Opsonic α2 Surface Binding Glycoprotein Therapy During Sepsis

Abstract

A pronounced depletion of an opsonic protein for hepatic reticuloendothelial (RE) phagocytosis has been demonstrated in critically ill trauma patients. This opsonic α2 surface binding (SB) glycoprotein has immunologic identity and a similar amino acid composition to cold insoluble globulin (CIg). Since CIg can be concentrated in cryoprecipitate, it was utilized as a readily available source of opsonic α2SB glycoprotein for replacement therapy after injury with documented hypoopsonemia. Six septic patients (2 multiple trauma, 2 thermal burn, and 2 intra-abdominal abscess) were studied to test whether cryoprecipitate infusion would restore this humoral component. Pre- and posttherapy opsonin levels were determined by bioassay and electroimmunoassay. In all patients, severe opsonin depletion was reversed following cryoprecipitate infusion.
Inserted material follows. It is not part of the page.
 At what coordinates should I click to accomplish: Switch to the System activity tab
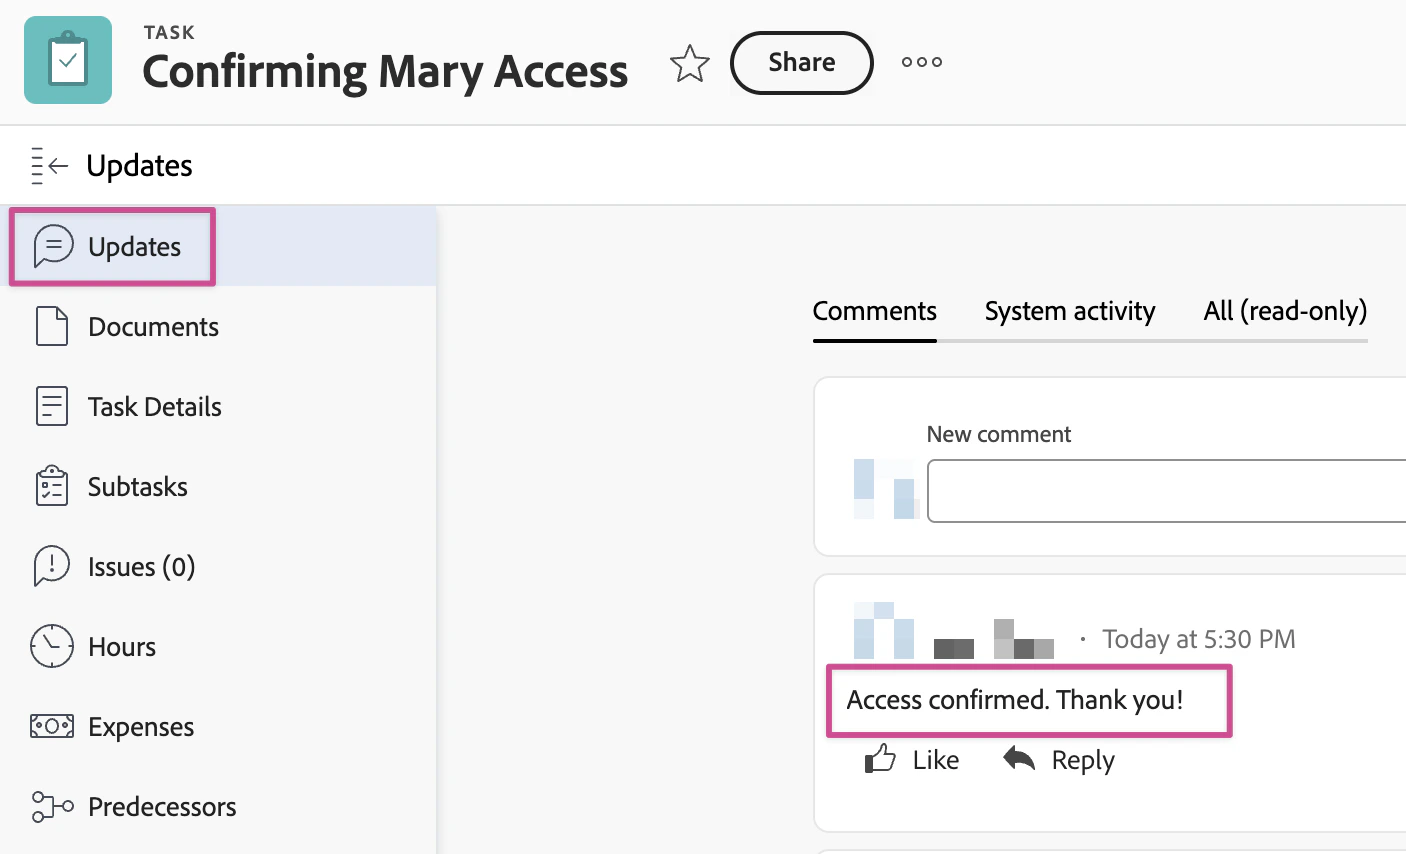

All patients had a rapid improvement in febrile state, normalization of leukocyte levels, and improvement in pulmonary function as evidenced by decreasing requirements for end expiratory pressure at lowered levels of inspired oxygen. One patient was studied more extensively and demonstrated an increase in cardiac output, limb blood flow, total body and limb oxygen delivery, total body and limb oxygen consumption and a progressive decrease in pulmonary shunt fraction. Thus, opsonic α2SB glycoprotein deficiency can be reversed by cryoprecipitate infusion in critically ill septic injured patients. Replacement of this humoral factor may be an important therapeutic modality in prevention of multiple organ failure, but it should be administered only after documentation of hypoopsonemia in traumatized patients.